= WHAT THE TASK ASKS =
Every entry should be repeated exactly as written.

Excerpts from a dataset:
--- START ---
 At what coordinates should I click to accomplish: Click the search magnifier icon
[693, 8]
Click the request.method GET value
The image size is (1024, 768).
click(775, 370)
--- END ---
= SOLUTION TO THIS EXERCISE =
 At what coordinates should I click to accomplish: Click the search magnifier icon
[693, 8]
Click the request.method GET value
The image size is (1024, 768).
click(775, 370)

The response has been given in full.